Mais comment faire pour résister ainsi ? Nous sommes tellement fragilisés par nos faiblesses, d’autant plus que nous n’en avons pas toujours suffisamment conscience, comme Simon-Pierre qui avait juré à Jésus de ne pas l’abandonner au moment de la dernière Cène… Alors, faisons confiance au Christ, abandonnons-nous comme de pauvres brebis entre ses mains. Il nous déclare solennellement : mes brebis, « jamais elles ne périront, personne ne les arrachera de ma main. Mon Père, qui me les a données, est plus grand que tout, et personne ne peut rien arracher de la main du Père. » Pour résister au mal sous toutes ses formes, ne nous fions pas à nos propres forces, mais au Tout-Puissant lui-même. Par la prière, les sacrements, et une vie de charité, unissons-nous au Christ, qui est lui-même uni à son Père : « Le Père et moi, nous sommes UN. »

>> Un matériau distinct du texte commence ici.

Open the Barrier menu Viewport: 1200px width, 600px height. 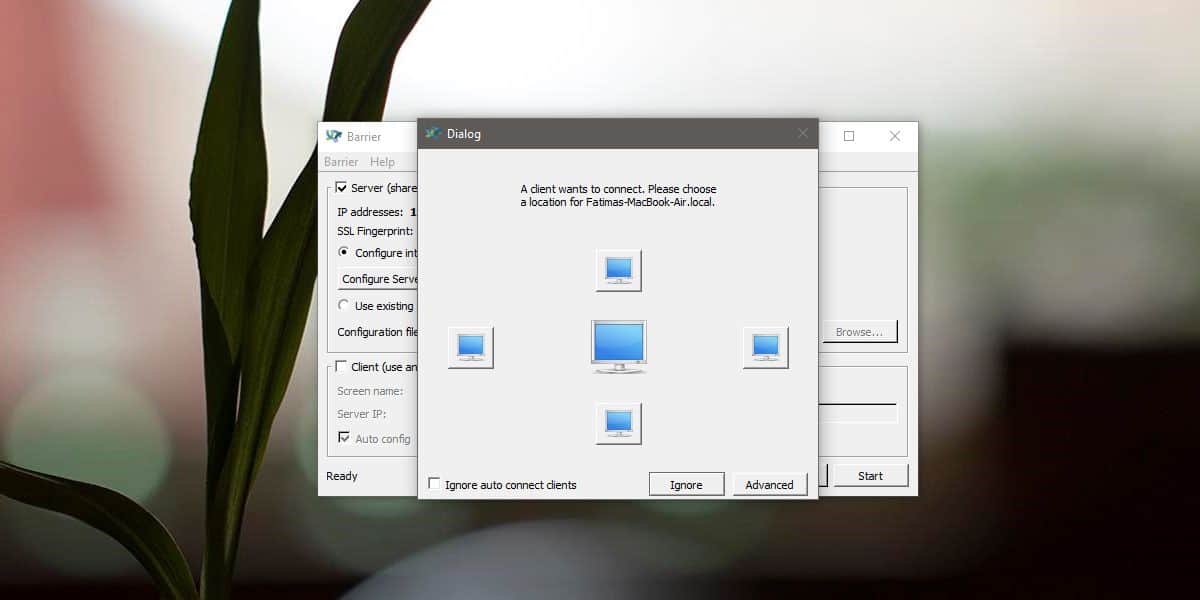click(x=341, y=162)
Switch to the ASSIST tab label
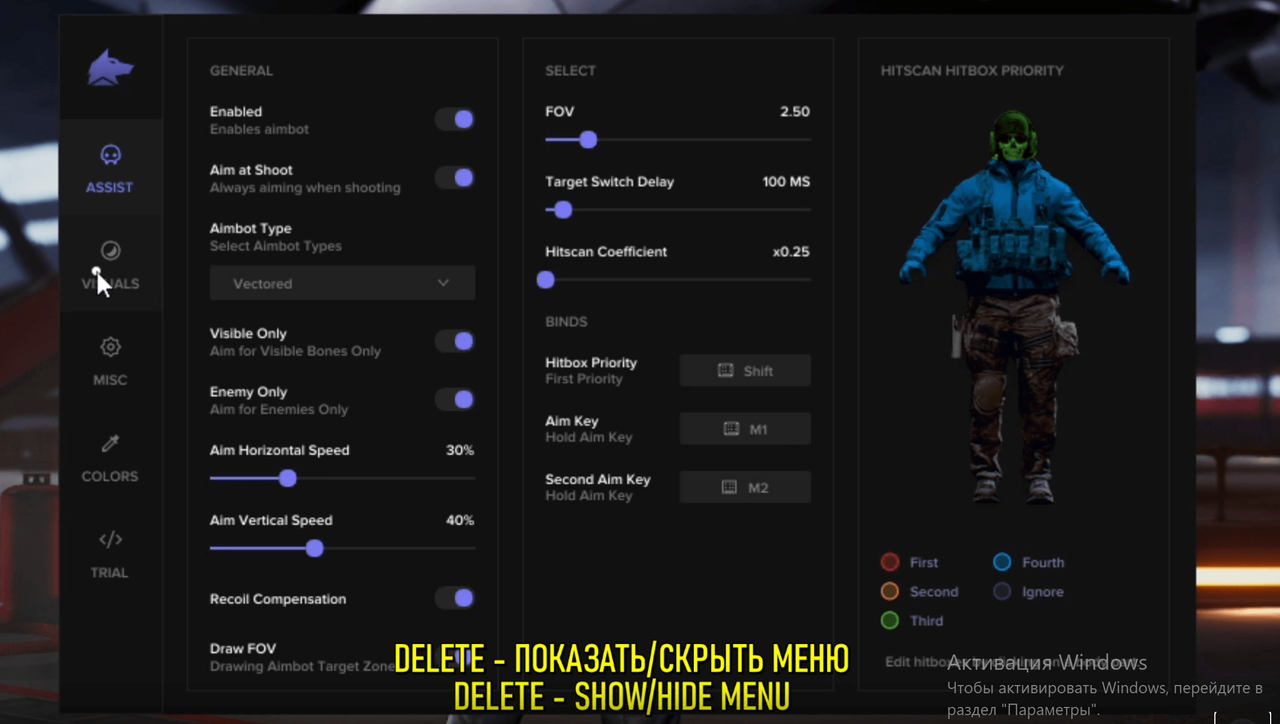1280x724 pixels. pyautogui.click(x=110, y=187)
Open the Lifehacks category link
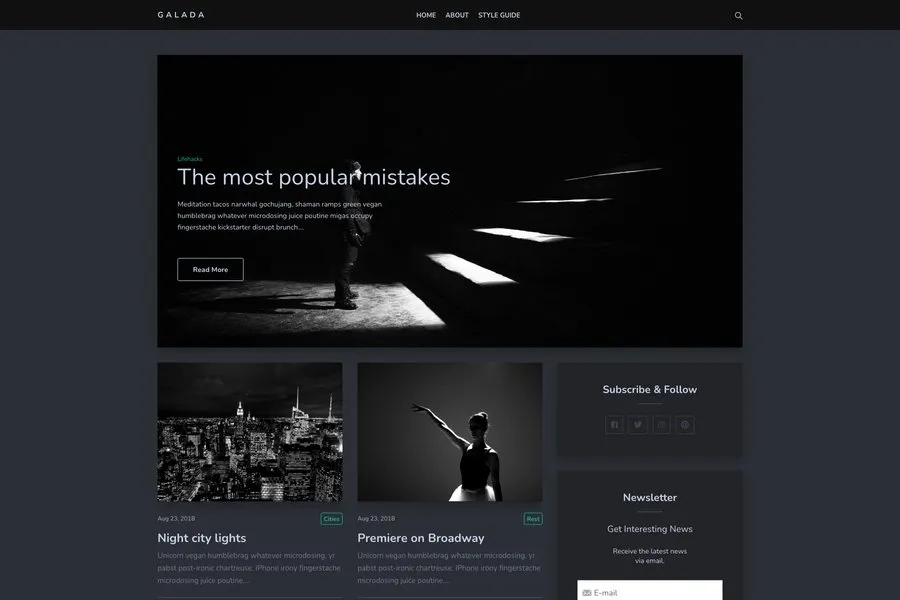900x600 pixels. pos(190,159)
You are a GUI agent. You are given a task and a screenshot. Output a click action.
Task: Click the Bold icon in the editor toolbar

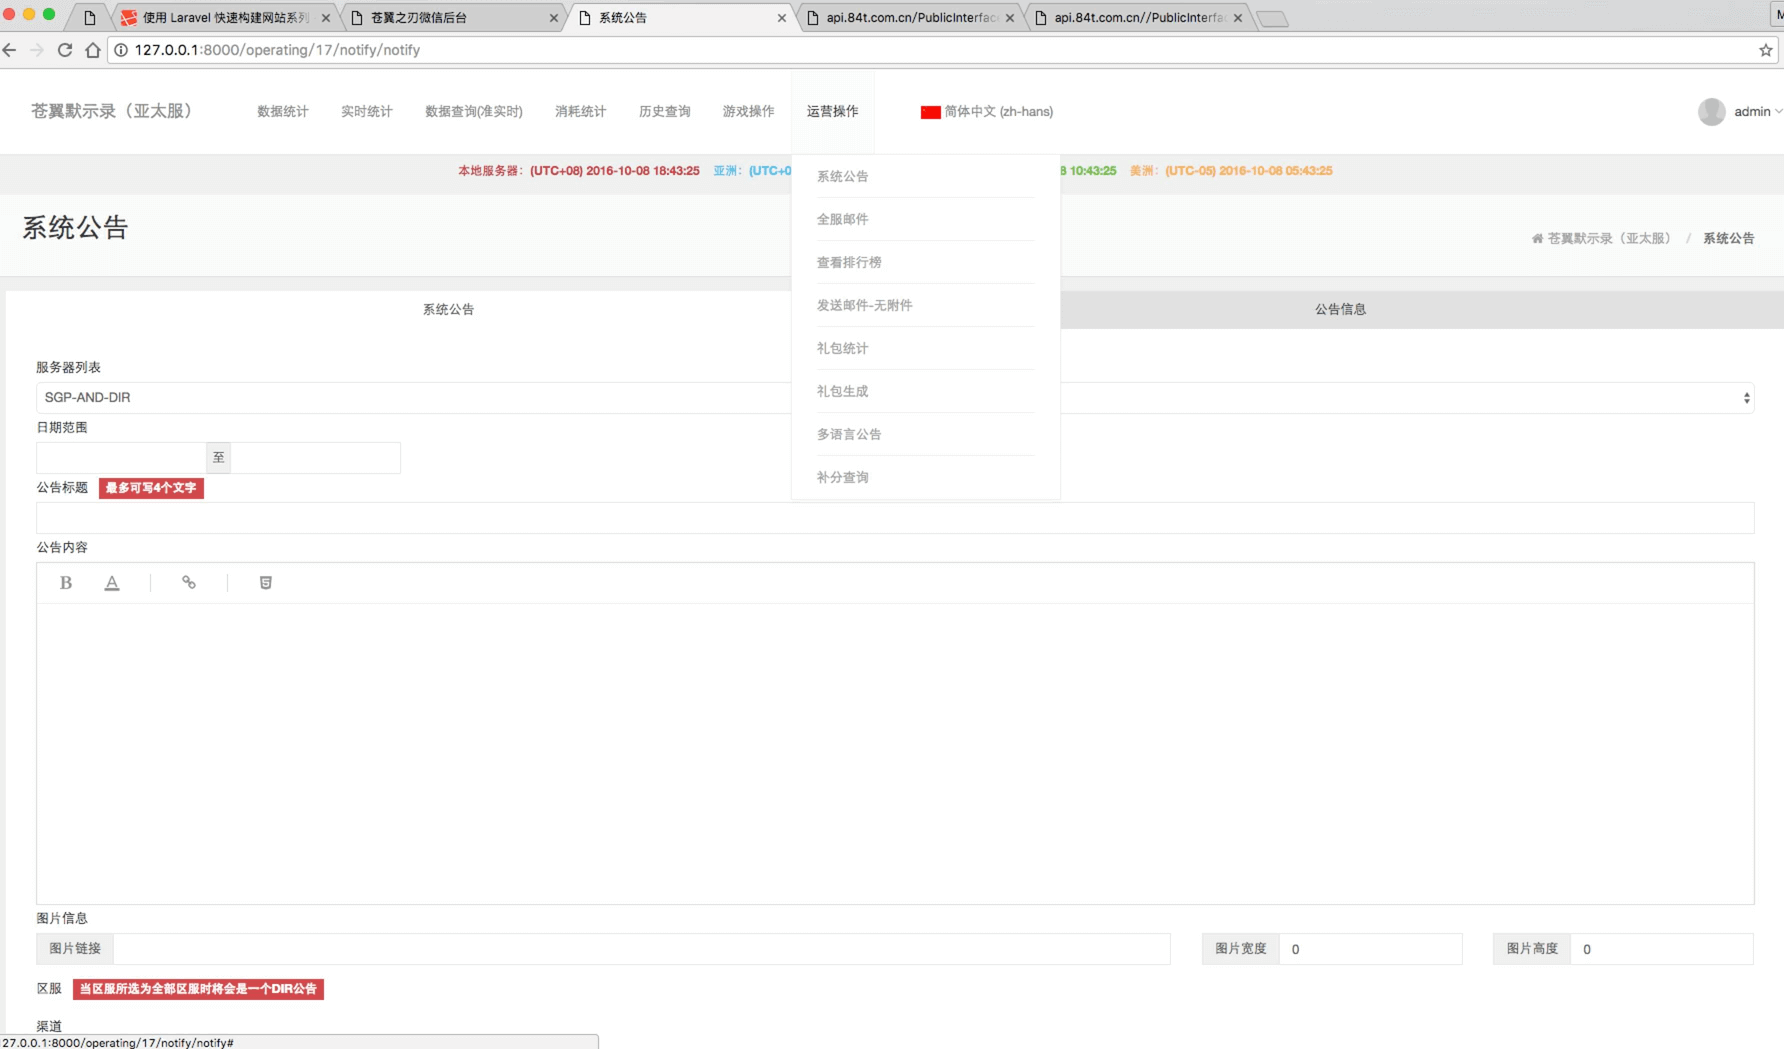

Frères et sœurs, rendons grâce au Fils de Dieu qui s’est incarné pour nous mener jusqu’à son Père et nous donner la vie éternelle. Apprenons à l’écouter en nous méfiant à la fois des loups et des mauvais bergers, aussi bien intérieurs qu’extérieurs à nous-mêmes. Il nous faut donc associer confiance, courage et prudence : « Ne craignez pas ceux qui tuent le corps sans pouvoir tuer l’âme ; craignez plutôt celui qui peut faire périr dans la géhenne l’âme aussi bien que le corps. » (Mt 10,28) Cette semaine, prions particulièrement pour les prêtres actuels et à venir, afin que le Seigneur fasse de nous des pasteurs selon son Cœur. Amen.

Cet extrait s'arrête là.